In this study, the low-humidity proton conductance and degradation mechanisms are theoretically investigated for Nafion®, which is the most frequently used proton exchange membrane.

The proton conductance mechanism of Nafion membrane was first explored to reveal the cause for its high proton conductance under low-humidity conditions (Ref. 1). Nafion membrane gets an advantage in proton exchange membranes in fuel cells mainly due to its high low-humidity proton conductance. The actual proton conductance of Nafion at low humidity was explored by comparing to that of hydrocarbon multiblock sulfonated poly(arylene ether sulfone)s (SPE) membrane. Using long-range corrected density functional theory (LC-DFT) that one of the authors (TT) developed (Ref. 2), we calculated the proton dissociation energies from the sulfonic acid groups and investigated the subsequent proton conductance mechanism at low humidity. As a result, we found that these membranes have negligible difference in the proton dissociation ability inside the hydrated water clusters but show a remarkable difference in the conductivity of protonated water clusters in disconnected hydrogen bond networks. Note that low-humidity membranes are known to contain the regions of disconnected hydrogen bond networks (Ref. 3), in which Grotthuss mechanism assuming connected hydrogen bond networks does not proceed. Though vehicle mechanism assuming the diffusion of protonated water molecules (or clusters) seems to explain the proton conductance in the disconnected networks, we found that protonated water molecules and clusters need very large dissociation energies (about 400 kJ/mol). As an alternative, we suggested the relay mechanism (Fig. 1), in which protonated water clusters are relayed between the sulfonic acid groups through the doubly-hydrated structures. The calculated results showed that protonated water clusters require only about 100kJ/mol to dissociate in this relay mechanism.

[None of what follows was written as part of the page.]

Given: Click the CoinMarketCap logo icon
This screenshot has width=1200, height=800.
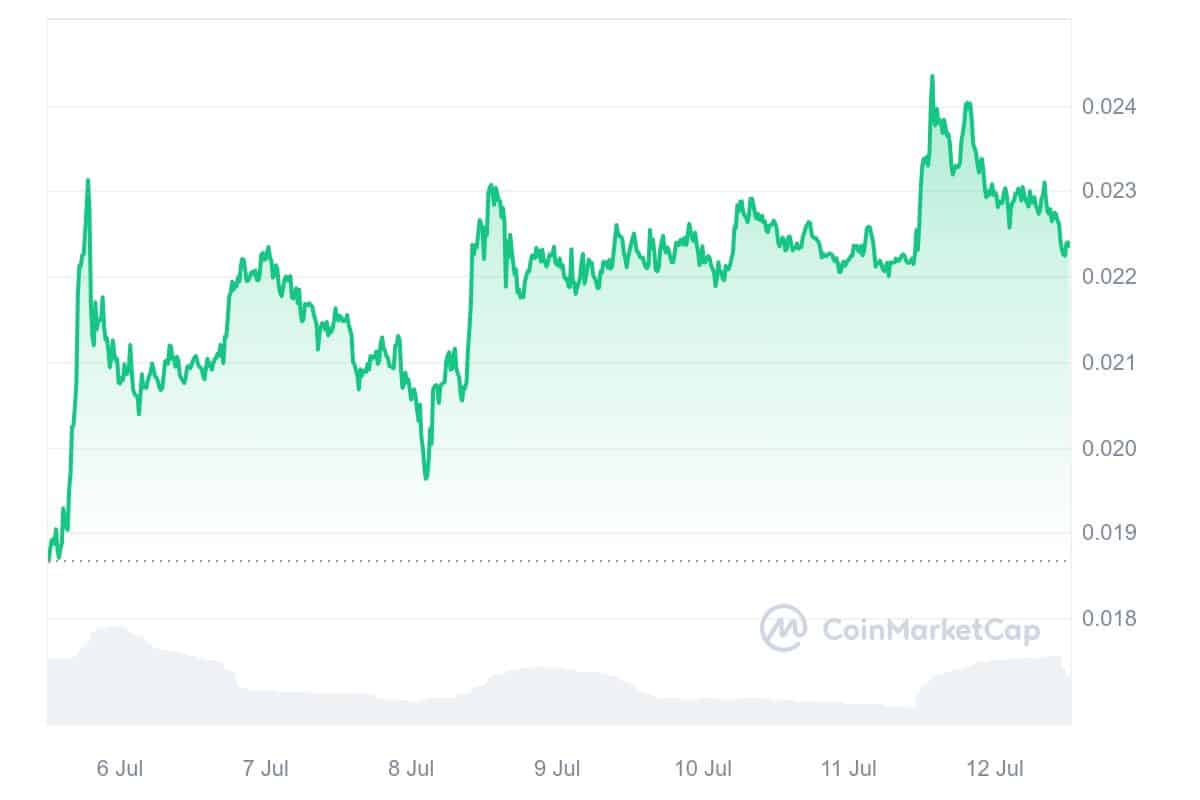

The vibrational spectra of hydrated Nafion membrane was also investigated to reveal the dependence of the proton conductance on humidity in further detail by a collaborative experimental and theoretical infrared (IR) spectroscopy study (Ref. 4). The experimental time-resolved attenuated total reflection Fourier transform IR spectroscopic results showed a unique IR peak intensity dependence on the hydration number. Based on the experimental results, we theoretically explored the dependence of the vibrational spectra of Nafion membrane on the hydration number by using LC-DFT. As a result, we found that this unique IR peak intensity dependence is correctly reproduced for the singly-hydrated but for the doubly-hydrated Nafion, in which protons are initially detached from the sulfonic acid groups in the geometry optimizations. This strongly supports the above-mentioned relay mechanism of the proton conductance.

The degradation mechanism of Nafion membrane was also explored focusing on the H₂O₂-induced dissociation of the ether-linkages of the side chains. Many conventional studies on the degradation of membranes in fuel cells have assumed the principal mode of the degradation involves OH radicals. However, recent experimental studies have raised questions concerning this assumption. For example, a Fenton test, which is supposed to provide OH radicals, have revealed that the ratio of the degradation fragment molecules is considerably different from that of actual operating conditions (Ref. 5). Using LC-DFT, we found an H₂O₂-induced degradation mechanism, which is consistent with experimental results. In this mechanism, the ether-linkage of the side chains of Nafion is decomposed with a relatively low activation energy to produce (H₂O)_lHO₃S-CF₂-CF₂-O-OH (l is the hydration number) as a key fragment. We also elucidated the subsequent decomposition reaction mechanisms, though these mechanism need metal ions to proceed. The vibrational spectra for the decomposed Nafion are found to be consistent with the experimental IR spectra. This mechanism is supposed to proceed together with OH radical-induced degradation mechanism.

This work was supported by funds for the “Superlative, Stable, and Scalable Performance Fuel Cells (SPer-FC)” project from the New Energy and Industrial Technology Development Organization (NEDO) of Japan.

1. T. Tsuneda, R. K. Singh, K. Miyatake, and M. Watanabe, Chem. Phys. Lett., 608, 11 (2014).
2. H. Iikura, T. Tsuneda, T. Yanai, and K. Hirao, J. Chem. Phys., 115, 3540 (2001).
3. G. Gebel, Polymer, 41, 5829 (2000); Macromolecules, 46, 6057 (2013).
4. R. K. Singh, K. Kunimatsu, K. Miyatake, and T. Tsuneda, Macromolecules, 49, 6621 (2016).
5. T. Kinumoto, M. Inaba, Y. Nakayama, K. Ogata, R. Umebayashi, A. Tasaka, Y. Iriyama, T. Abe, and Z. Ogumi, J. Pow. Sour., 158, 1222 (2006).

Figure 1. Schematic diagram for the proton conductance in Nafion membrane in fuel cells.